Outre ces éléments et des résultats économiques décevants, la rupture s’explique principalement par des cultures d’entreprise opposées non-appréhendées lors de la phase d’intégration.
Des cultures diamétralement opposées
« Le groupe Sanofi a voulu faire dans la Beauté ce qu’il réalise dans la Santé, jouer de l’effet de taille pour dégager très vite des synergies devant faire exploser les bénéfices. » Christophe Girard, directeur général d’Yves Saint Laurent
Dès l’opération de rachat, le président de Sanofi Beauté, Claude Saujet cherche à fondre les parfums Yves Saint Laurent au sein de la branche Beauté. Pour ce faire, il met en commun la promotion et les cahiers des charges publicitaires. Cette stratégie est accueillie avec froideur par les équipes d’Yves Saint Laurent, habituées aux modes de promotion du secteur luxe. Pierre Bergé et Yves Saint Laurent s’inquiètent d’une détérioration de l’image de marque et obtiennent le départ de Claude Saujet fin 1994.

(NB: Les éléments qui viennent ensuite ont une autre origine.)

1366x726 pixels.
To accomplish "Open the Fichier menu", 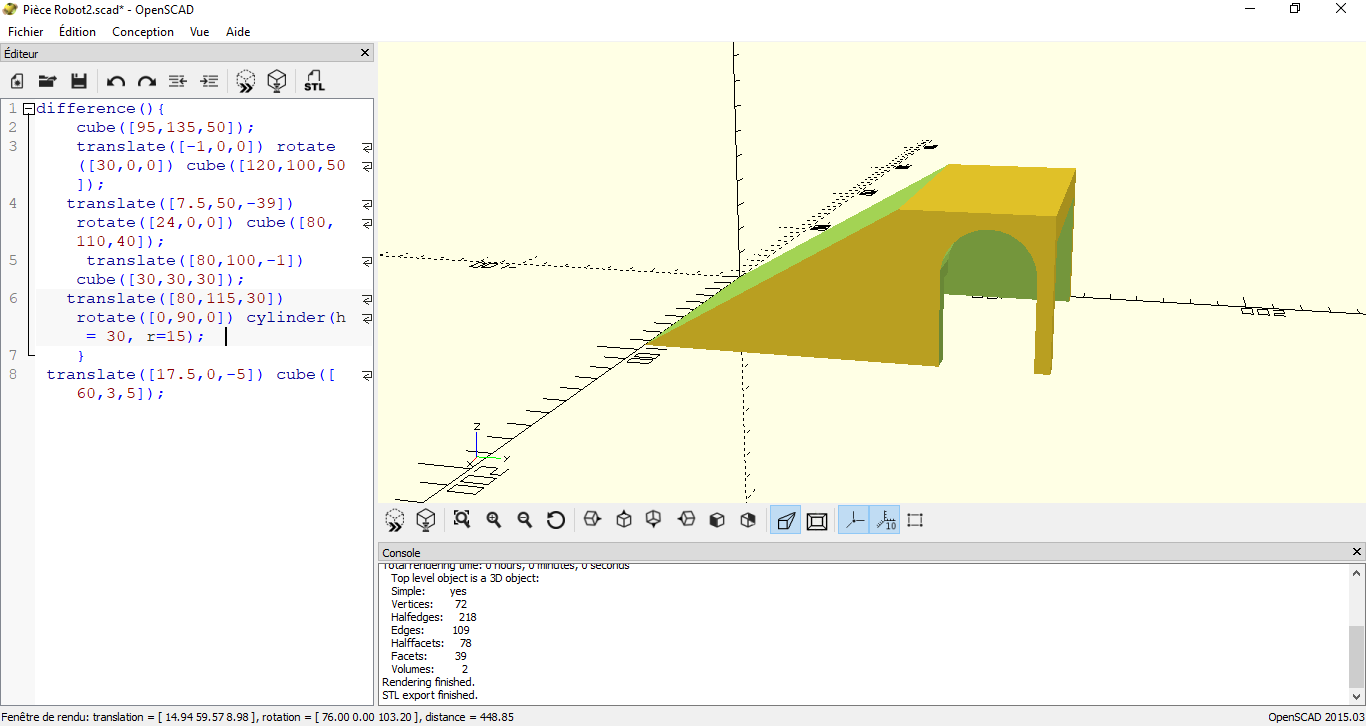I will 26,32.
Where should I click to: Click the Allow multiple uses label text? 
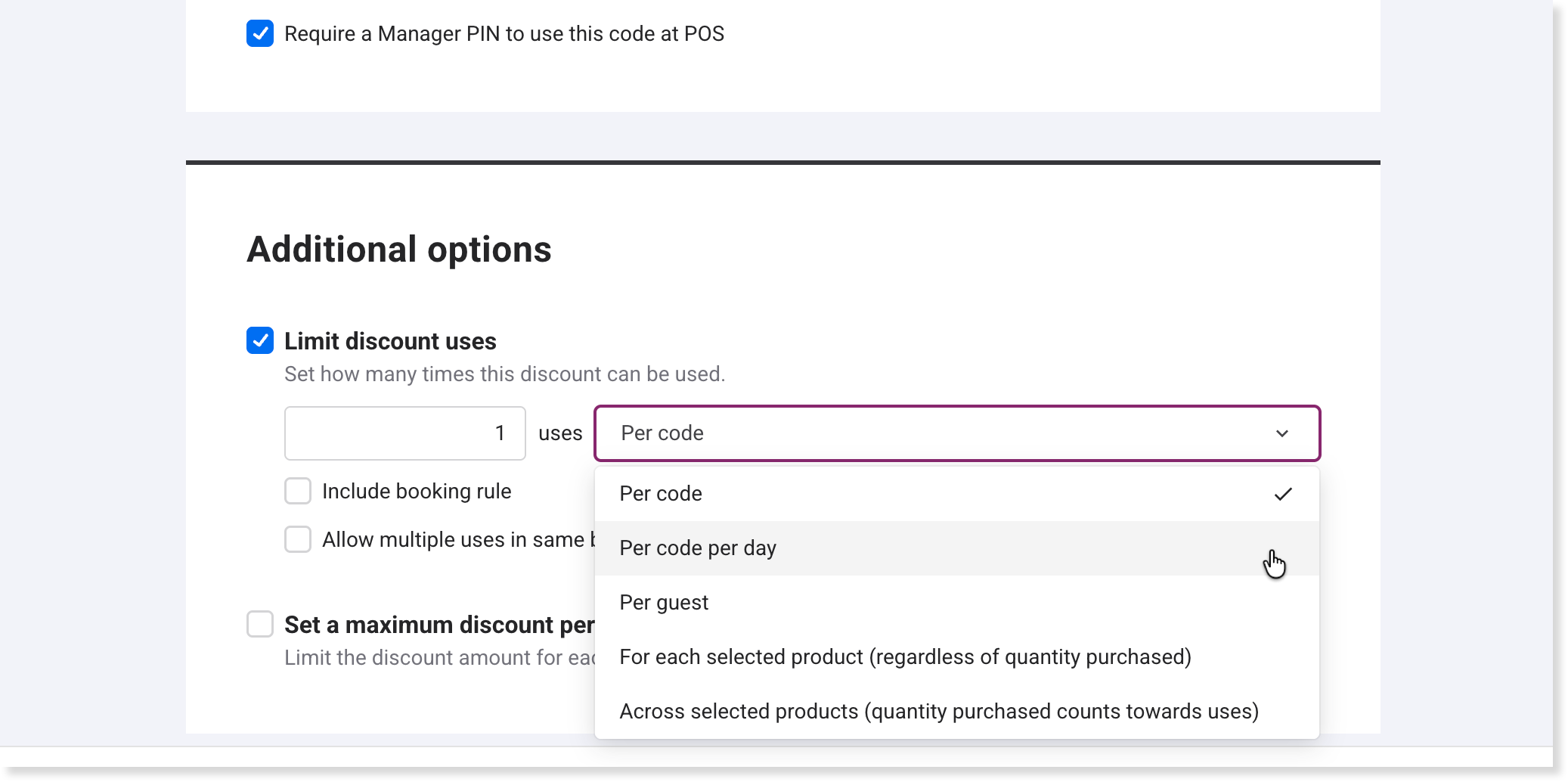click(454, 540)
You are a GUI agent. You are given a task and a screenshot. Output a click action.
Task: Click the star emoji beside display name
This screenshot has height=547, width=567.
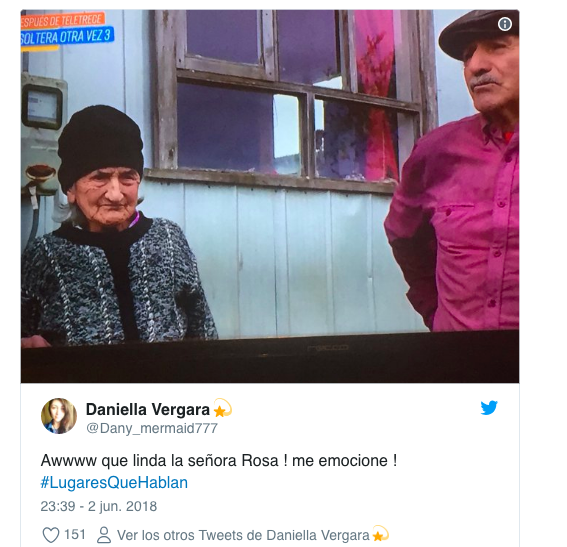pyautogui.click(x=222, y=408)
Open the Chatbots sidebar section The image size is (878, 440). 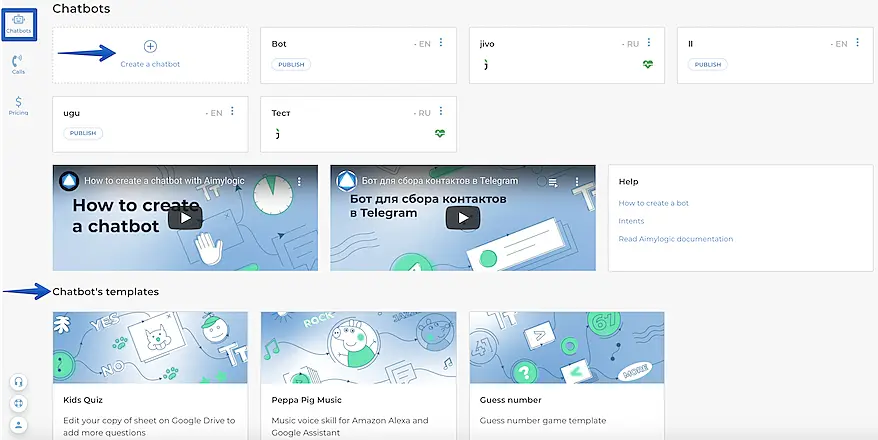point(19,24)
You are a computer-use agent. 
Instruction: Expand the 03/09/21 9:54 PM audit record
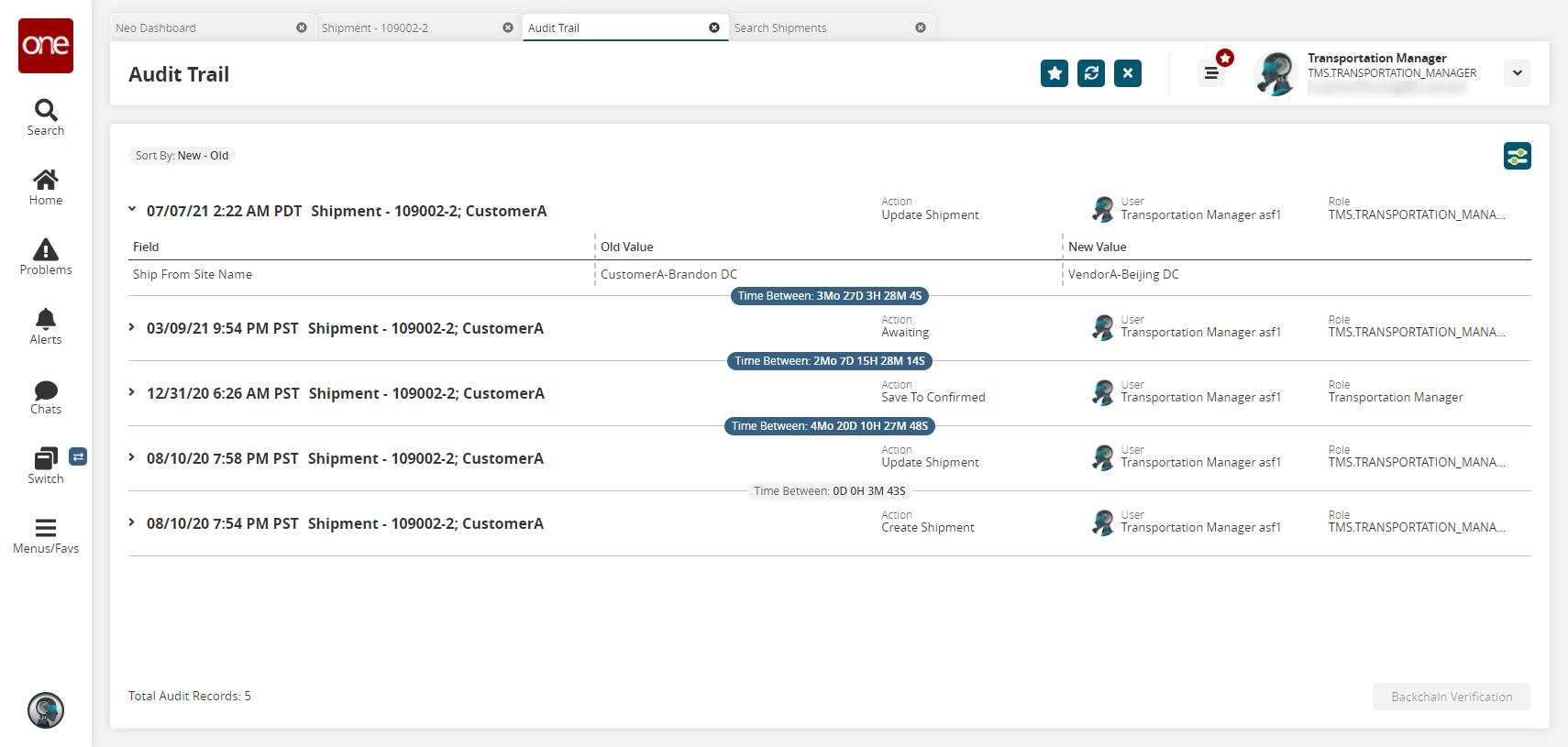pos(132,327)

Les méthodes managériales, axées sur la recherche d’économies, ont du mal à trouver des adeptes au sein de la maison Yves Saint Laurent. La stratégie d’intégration est mal vécue d’autant plus qu’elle s’accompagne d’importantes restructurations. En voulant intégrer Yves Saint Laurent dans Sanofi Beauté sans aucune distinction des autres marques, on a retiré le caractère unique et haut de gamme des parfums de la maison de couture parisienne.
En 1999, Sanofi Beauté est cédée au groupe Gucci pour 1 milliard de dollars, la fusion aura seulement duré six ans. Dès lors, l’acquisition d’Yves Saint Laurent par Gucci, qui sera ensuite partie intégrante du groupe Kering est plus logique : le groupe italien bénéficie d’un positionnement intéressant dans le secteur du luxe et partageait avec la maison de couture française une culture d’entreprise similaire.
Cet article est le dernier d’une série de trois ayant pour thématique les opérations de croissance externe et leur phase d’intégration.